# THE TASK:
Say how many lines of the records include the string "list". Nothing else belongs in the answer.

# ENTRIES PROVIDED:
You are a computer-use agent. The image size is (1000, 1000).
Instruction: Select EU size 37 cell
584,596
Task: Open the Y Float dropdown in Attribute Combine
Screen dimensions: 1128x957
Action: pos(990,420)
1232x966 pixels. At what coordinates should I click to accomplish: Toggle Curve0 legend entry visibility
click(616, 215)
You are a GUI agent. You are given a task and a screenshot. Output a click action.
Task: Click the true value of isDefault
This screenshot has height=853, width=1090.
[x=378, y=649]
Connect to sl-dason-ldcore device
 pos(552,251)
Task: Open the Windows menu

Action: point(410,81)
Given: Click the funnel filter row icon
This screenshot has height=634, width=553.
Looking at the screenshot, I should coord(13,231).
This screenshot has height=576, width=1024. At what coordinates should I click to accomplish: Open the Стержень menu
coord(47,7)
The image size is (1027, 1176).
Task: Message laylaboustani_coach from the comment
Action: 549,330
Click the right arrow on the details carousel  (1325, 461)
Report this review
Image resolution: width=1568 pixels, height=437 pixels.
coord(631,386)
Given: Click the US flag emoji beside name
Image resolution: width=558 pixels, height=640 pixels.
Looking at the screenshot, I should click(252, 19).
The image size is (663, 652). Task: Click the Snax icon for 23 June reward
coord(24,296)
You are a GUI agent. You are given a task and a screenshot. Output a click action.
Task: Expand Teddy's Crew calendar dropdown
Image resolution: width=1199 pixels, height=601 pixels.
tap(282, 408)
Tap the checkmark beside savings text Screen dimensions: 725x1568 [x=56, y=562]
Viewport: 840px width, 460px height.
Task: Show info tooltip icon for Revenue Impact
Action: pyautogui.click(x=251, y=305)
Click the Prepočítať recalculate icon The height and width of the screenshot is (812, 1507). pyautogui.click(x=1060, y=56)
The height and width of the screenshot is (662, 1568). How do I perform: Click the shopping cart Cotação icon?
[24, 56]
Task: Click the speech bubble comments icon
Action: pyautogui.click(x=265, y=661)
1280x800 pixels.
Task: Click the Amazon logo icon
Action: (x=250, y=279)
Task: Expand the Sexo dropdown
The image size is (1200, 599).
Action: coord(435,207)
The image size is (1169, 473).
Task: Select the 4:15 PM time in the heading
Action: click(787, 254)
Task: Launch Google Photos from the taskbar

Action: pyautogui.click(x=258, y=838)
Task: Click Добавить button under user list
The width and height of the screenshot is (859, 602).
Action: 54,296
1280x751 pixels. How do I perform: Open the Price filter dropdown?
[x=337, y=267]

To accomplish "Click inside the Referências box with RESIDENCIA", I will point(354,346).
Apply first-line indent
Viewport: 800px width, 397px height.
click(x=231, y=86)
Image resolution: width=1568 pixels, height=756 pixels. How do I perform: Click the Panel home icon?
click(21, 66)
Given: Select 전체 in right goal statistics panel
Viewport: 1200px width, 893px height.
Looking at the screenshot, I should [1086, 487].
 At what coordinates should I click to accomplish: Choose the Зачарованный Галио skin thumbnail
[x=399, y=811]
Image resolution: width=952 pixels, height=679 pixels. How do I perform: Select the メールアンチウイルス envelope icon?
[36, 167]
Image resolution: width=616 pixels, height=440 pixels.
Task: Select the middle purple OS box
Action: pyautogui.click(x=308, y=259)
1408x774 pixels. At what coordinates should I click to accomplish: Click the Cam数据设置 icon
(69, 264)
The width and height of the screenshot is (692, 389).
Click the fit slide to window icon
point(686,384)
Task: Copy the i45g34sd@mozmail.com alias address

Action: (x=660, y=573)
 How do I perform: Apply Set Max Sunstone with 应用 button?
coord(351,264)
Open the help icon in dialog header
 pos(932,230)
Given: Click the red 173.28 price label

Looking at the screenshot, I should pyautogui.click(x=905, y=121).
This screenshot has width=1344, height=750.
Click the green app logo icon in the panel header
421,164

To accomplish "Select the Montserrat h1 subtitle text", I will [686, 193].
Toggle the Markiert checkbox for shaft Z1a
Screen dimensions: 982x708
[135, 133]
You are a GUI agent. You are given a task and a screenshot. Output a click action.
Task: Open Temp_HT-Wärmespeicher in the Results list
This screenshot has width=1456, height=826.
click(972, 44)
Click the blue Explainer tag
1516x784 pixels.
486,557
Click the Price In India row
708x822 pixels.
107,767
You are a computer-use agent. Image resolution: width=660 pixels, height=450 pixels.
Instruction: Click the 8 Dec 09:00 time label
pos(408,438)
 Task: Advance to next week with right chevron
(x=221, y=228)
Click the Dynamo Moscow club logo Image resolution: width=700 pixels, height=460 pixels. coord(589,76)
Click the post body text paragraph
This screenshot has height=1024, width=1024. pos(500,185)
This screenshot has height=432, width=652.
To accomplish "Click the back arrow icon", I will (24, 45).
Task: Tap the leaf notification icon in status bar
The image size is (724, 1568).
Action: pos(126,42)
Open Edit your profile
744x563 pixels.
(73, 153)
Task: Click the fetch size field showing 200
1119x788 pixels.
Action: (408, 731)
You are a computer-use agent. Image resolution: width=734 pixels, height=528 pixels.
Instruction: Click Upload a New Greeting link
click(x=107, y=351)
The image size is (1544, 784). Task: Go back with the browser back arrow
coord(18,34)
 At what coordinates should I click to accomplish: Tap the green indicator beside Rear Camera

# SOLUTION TO THE PROBLEM:
2